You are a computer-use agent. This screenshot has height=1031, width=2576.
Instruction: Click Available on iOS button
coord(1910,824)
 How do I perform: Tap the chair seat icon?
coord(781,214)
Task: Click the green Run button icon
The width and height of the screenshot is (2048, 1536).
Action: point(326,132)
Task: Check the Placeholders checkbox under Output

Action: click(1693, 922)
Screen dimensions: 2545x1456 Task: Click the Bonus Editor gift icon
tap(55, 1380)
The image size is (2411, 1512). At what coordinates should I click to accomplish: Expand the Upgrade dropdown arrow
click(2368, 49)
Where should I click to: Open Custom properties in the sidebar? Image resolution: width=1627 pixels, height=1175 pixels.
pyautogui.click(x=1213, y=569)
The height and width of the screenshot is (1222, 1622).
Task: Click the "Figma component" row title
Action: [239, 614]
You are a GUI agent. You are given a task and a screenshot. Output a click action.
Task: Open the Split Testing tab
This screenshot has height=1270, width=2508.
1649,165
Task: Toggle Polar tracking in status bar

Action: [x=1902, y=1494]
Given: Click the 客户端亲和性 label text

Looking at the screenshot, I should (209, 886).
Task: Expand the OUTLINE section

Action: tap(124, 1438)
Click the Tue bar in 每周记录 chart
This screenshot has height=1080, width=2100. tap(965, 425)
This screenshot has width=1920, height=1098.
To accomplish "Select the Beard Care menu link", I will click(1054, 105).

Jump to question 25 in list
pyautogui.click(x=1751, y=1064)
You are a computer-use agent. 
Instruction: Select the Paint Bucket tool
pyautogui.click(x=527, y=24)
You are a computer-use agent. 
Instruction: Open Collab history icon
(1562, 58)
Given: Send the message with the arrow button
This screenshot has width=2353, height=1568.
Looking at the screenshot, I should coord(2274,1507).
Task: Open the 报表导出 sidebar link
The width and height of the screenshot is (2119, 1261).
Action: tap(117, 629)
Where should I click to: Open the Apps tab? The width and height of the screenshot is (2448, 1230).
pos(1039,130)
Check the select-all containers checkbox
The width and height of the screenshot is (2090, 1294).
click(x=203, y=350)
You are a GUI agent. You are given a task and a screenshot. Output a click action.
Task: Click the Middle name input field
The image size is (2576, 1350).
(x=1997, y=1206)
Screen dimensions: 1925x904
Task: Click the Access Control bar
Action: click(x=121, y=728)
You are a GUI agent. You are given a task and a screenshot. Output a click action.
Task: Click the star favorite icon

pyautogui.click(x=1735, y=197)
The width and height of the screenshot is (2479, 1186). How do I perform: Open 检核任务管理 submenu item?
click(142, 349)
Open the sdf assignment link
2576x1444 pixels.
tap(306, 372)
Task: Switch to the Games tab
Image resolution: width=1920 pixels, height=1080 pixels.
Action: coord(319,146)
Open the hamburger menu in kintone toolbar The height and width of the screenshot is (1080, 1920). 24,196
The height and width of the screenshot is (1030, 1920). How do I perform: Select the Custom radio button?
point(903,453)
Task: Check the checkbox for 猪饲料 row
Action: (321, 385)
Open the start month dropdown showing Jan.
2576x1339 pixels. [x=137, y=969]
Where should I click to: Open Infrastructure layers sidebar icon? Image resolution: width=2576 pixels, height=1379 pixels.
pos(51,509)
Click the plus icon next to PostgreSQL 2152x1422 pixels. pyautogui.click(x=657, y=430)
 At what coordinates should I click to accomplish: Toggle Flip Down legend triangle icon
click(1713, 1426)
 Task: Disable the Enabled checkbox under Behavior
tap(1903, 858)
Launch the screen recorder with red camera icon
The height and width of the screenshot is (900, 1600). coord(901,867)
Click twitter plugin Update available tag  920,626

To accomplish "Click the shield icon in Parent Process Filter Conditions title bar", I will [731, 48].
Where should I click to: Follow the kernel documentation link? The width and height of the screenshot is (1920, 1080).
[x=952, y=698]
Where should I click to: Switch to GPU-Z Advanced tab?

TASK DESCRIPTION => Every line of the data above belongs in the answer, unchanged.

EXERCISE OUTPUT =>
You are a computer-use agent. This screenshot has height=1031, width=2576.
Instruction: Click Available on iOS button
coord(1910,824)
 How do I perform: Tap the chair seat icon?
coord(781,214)
Task: Click the green Run button icon
The width and height of the screenshot is (2048, 1536).
Action: point(326,132)
Task: Check the Placeholders checkbox under Output

Action: click(1693, 922)
Screen dimensions: 2545x1456 Task: Click the Bonus Editor gift icon
tap(55, 1380)
The image size is (2411, 1512). At what coordinates should I click to accomplish: Expand the Upgrade dropdown arrow
click(2368, 49)
Where should I click to: Open Custom properties in the sidebar? Image resolution: width=1627 pixels, height=1175 pixels.
pyautogui.click(x=1213, y=569)
The height and width of the screenshot is (1222, 1622).
Task: Click the "Figma component" row title
Action: [239, 614]
You are a GUI agent. You are given a task and a screenshot. Output a click action.
Task: Open the Split Testing tab
This screenshot has height=1270, width=2508.
1649,165
Task: Toggle Polar tracking in status bar

Action: [x=1902, y=1494]
Given: Click the 客户端亲和性 label text

Looking at the screenshot, I should (209, 886).
Task: Expand the OUTLINE section

Action: tap(124, 1438)
Click the Tue bar in 每周记录 chart
This screenshot has height=1080, width=2100. tap(965, 425)
This screenshot has width=1920, height=1098.
To accomplish "Select the Beard Care menu link", I will click(1054, 105).

Jump to question 25 in list
pyautogui.click(x=1751, y=1064)
You are a computer-use agent. 
Instruction: Select the Paint Bucket tool
pyautogui.click(x=527, y=24)
You are a computer-use agent. 
Instruction: Open Collab history icon
(1562, 58)
Given: Send the message with the arrow button
This screenshot has width=2353, height=1568.
Looking at the screenshot, I should coord(2274,1507).
Task: Open the 报表导出 sidebar link
The width and height of the screenshot is (2119, 1261).
Action: tap(117, 629)
Where should I click to: Open the Apps tab? The width and height of the screenshot is (2448, 1230).
pos(1039,130)
Check the select-all containers checkbox
The width and height of the screenshot is (2090, 1294).
click(x=203, y=350)
You are a GUI agent. You are given a task and a screenshot. Output a click action.
Task: Click the Middle name input field
The image size is (2576, 1350).
(x=1997, y=1206)
Screen dimensions: 1925x904
Task: Click the Access Control bar
Action: click(x=121, y=728)
You are a GUI agent. You are given a task and a screenshot. Output a click action.
Task: Click the star favorite icon

pyautogui.click(x=1735, y=197)
The width and height of the screenshot is (2479, 1186). How do I perform: Open 检核任务管理 submenu item?
click(142, 349)
Open the sdf assignment link
2576x1444 pixels.
tap(306, 372)
Task: Switch to the Games tab
Image resolution: width=1920 pixels, height=1080 pixels.
Action: coord(319,146)
Open the hamburger menu in kintone toolbar The height and width of the screenshot is (1080, 1920). 24,196
The height and width of the screenshot is (1030, 1920). How do I perform: Select the Custom radio button?
point(903,453)
Task: Check the checkbox for 猪饲料 row
Action: (321, 385)
Open the start month dropdown showing Jan.
2576x1339 pixels. [x=137, y=969]
Where should I click to: Open Infrastructure layers sidebar icon? Image resolution: width=2576 pixels, height=1379 pixels.
pos(51,509)
Click the plus icon next to PostgreSQL 2152x1422 pixels. pyautogui.click(x=657, y=430)
 At what coordinates should I click to accomplish: Toggle Flip Down legend triangle icon
click(1713, 1426)
 Task: Disable the Enabled checkbox under Behavior
tap(1903, 858)
Launch the screen recorder with red camera icon
The height and width of the screenshot is (900, 1600). coord(901,867)
Click twitter plugin Update available tag  920,626

To accomplish "Click the shield icon in Parent Process Filter Conditions title bar", I will [731, 48].
Where should I click to: Follow the kernel documentation link? The width and height of the screenshot is (1920, 1080).
[x=952, y=698]
Where should I click to: Switch to GPU-Z Advanced tab?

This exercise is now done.